Collected data
========================

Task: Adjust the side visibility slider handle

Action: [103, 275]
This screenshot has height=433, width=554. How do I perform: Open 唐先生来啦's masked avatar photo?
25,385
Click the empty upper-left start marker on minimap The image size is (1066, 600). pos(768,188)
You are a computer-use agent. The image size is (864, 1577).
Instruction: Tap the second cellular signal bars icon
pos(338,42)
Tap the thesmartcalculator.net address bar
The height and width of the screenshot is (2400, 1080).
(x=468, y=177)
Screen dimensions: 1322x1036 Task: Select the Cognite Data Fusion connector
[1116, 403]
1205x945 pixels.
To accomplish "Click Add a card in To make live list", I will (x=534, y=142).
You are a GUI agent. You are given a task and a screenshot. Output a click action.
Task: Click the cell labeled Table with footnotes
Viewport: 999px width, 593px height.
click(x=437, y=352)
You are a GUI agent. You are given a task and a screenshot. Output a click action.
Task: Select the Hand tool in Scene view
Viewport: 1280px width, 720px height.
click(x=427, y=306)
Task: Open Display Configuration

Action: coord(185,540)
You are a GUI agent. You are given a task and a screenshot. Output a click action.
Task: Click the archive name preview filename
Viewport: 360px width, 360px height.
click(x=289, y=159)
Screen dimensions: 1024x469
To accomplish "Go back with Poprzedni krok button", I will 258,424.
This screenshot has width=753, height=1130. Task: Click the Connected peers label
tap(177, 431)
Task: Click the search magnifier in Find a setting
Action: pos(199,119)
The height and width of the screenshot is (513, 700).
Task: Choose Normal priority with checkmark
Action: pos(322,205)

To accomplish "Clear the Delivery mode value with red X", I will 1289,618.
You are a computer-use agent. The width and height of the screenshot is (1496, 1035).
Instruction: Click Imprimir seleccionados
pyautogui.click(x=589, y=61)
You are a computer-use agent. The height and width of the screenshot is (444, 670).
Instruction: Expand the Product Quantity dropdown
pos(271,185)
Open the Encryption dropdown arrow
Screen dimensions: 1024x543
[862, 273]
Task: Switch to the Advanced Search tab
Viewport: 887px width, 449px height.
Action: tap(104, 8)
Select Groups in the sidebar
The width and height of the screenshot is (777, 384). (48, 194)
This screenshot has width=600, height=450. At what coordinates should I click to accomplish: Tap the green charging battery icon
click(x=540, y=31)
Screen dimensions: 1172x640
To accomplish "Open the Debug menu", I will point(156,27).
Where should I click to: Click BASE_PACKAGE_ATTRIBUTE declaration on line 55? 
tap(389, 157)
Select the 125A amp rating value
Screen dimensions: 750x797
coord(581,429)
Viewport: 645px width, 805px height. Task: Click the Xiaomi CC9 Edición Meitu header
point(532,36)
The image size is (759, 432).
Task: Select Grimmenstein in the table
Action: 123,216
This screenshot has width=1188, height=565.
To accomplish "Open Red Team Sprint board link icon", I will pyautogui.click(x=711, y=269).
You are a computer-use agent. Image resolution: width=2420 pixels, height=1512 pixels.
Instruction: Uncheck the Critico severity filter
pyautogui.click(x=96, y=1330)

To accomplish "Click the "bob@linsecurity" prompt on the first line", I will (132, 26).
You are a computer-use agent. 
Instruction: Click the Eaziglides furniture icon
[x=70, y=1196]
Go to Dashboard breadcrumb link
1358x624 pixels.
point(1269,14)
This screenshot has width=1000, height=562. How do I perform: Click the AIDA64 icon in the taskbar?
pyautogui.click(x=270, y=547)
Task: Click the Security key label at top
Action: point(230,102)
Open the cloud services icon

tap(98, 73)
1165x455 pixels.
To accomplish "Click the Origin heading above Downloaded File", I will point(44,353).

========================

**PROMPT:** What is wanted is an exact copy of the data.

**TASK SOLUTION:**
Task: Adjust the side visibility slider handle

Action: [103, 275]
This screenshot has height=433, width=554. How do I perform: Open 唐先生来啦's masked avatar photo?
25,385
Click the empty upper-left start marker on minimap The image size is (1066, 600). pos(768,188)
You are a computer-use agent. The image size is (864, 1577).
Instruction: Tap the second cellular signal bars icon
pos(338,42)
Tap the thesmartcalculator.net address bar
The height and width of the screenshot is (2400, 1080).
(x=468, y=177)
Screen dimensions: 1322x1036 Task: Select the Cognite Data Fusion connector
[1116, 403]
1205x945 pixels.
To accomplish "Click Add a card in To make live list", I will (x=534, y=142).
You are a GUI agent. You are given a task and a screenshot. Output a click action.
Task: Click the cell labeled Table with footnotes
Viewport: 999px width, 593px height.
click(x=437, y=352)
You are a GUI agent. You are given a task and a screenshot. Output a click action.
Task: Select the Hand tool in Scene view
Viewport: 1280px width, 720px height.
click(x=427, y=306)
Task: Open Display Configuration

Action: coord(185,540)
You are a GUI agent. You are given a task and a screenshot. Output a click action.
Task: Click the archive name preview filename
Viewport: 360px width, 360px height.
click(x=289, y=159)
Screen dimensions: 1024x469
To accomplish "Go back with Poprzedni krok button", I will 258,424.
This screenshot has width=753, height=1130. Task: Click the Connected peers label
tap(177, 431)
Task: Click the search magnifier in Find a setting
Action: pos(199,119)
The height and width of the screenshot is (513, 700).
Task: Choose Normal priority with checkmark
Action: pos(322,205)

To accomplish "Clear the Delivery mode value with red X", I will 1289,618.
You are a computer-use agent. The width and height of the screenshot is (1496, 1035).
Instruction: Click Imprimir seleccionados
pyautogui.click(x=589, y=61)
You are a computer-use agent. The height and width of the screenshot is (444, 670).
Instruction: Expand the Product Quantity dropdown
pos(271,185)
Open the Encryption dropdown arrow
Screen dimensions: 1024x543
[862, 273]
Task: Switch to the Advanced Search tab
Viewport: 887px width, 449px height.
Action: tap(104, 8)
Select Groups in the sidebar
The width and height of the screenshot is (777, 384). (48, 194)
This screenshot has width=600, height=450. At what coordinates should I click to accomplish: Tap the green charging battery icon
click(x=540, y=31)
Screen dimensions: 1172x640
To accomplish "Open the Debug menu", I will point(156,27).
Where should I click to: Click BASE_PACKAGE_ATTRIBUTE declaration on line 55? 
tap(389, 157)
Select the 125A amp rating value
Screen dimensions: 750x797
coord(581,429)
Viewport: 645px width, 805px height. Task: Click the Xiaomi CC9 Edición Meitu header
point(532,36)
The image size is (759, 432).
Task: Select Grimmenstein in the table
Action: 123,216
This screenshot has width=1188, height=565.
To accomplish "Open Red Team Sprint board link icon", I will pyautogui.click(x=711, y=269).
You are a computer-use agent. Image resolution: width=2420 pixels, height=1512 pixels.
Instruction: Uncheck the Critico severity filter
pyautogui.click(x=96, y=1330)

To accomplish "Click the "bob@linsecurity" prompt on the first line", I will (132, 26).
You are a computer-use agent. 
Instruction: Click the Eaziglides furniture icon
[x=70, y=1196]
Go to Dashboard breadcrumb link
1358x624 pixels.
point(1269,14)
This screenshot has width=1000, height=562. How do I perform: Click the AIDA64 icon in the taskbar?
pyautogui.click(x=270, y=547)
Task: Click the Security key label at top
Action: point(230,102)
Open the cloud services icon

tap(98, 73)
1165x455 pixels.
To accomplish "Click the Origin heading above Downloaded File", I will point(44,353).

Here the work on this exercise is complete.